BART spokesperson Alicia Trost said the agency is currently working on renewing its FastPass agreement with SFMTA and that they are pleased with the arrangement: “We are working with SFMTA to get a new agreement pass and that’s separate from what Director Mallett has said publicly,” she said. “It helps comply with the city’s transit-first policies and we’re supportive of that intent.”

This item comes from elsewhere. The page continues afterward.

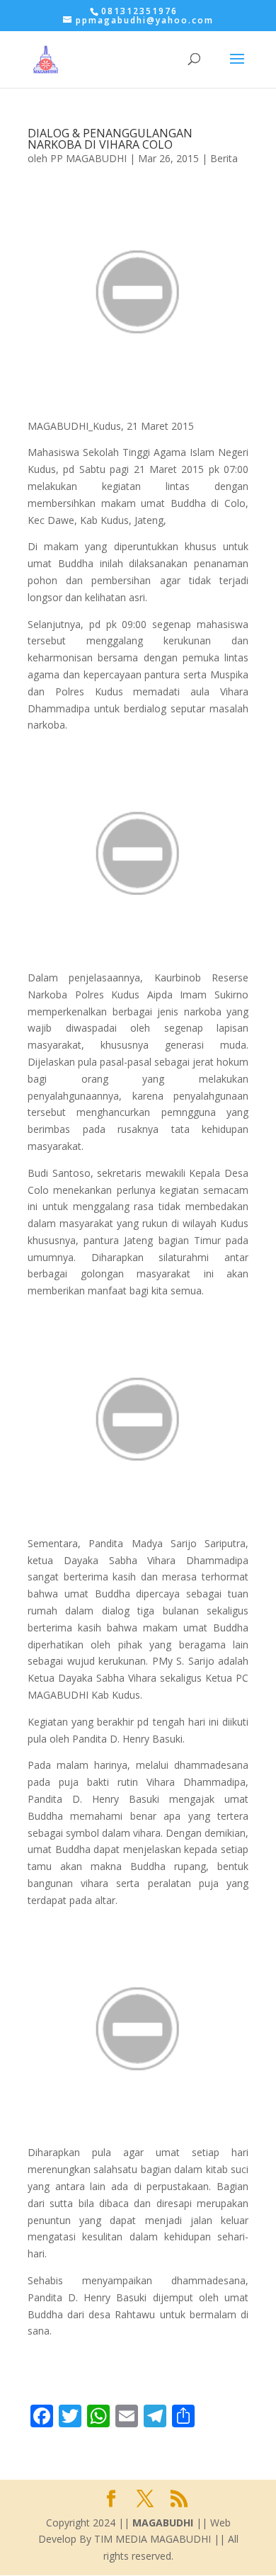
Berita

SFMTA spokesperson Paul Rose told us the new Fast Pass agreement woud increase what SFMTA pays for each BART ride from $1.02 now up to $1.19 in the new agreement, but other than that, "We don't have any specific plans to make any changes."

Radulovich said BART has come a long way from its early days, that were characterized by the mantra “the rich ride, the poor pay,” because San Francisco and Oakland paid a disproportionate amount of money to become accessible by white people in the suburbans of Contra Costa and San Mateo counties.  

“For the first time in our history, we’re really looking at these equity issues,” Radulovich said, a study that Mallett said he also supports and looks forward to reviewing. But when that involves pitting transit riders against one another, Radulovich said, “We send the wrong message to people who want to use transit.”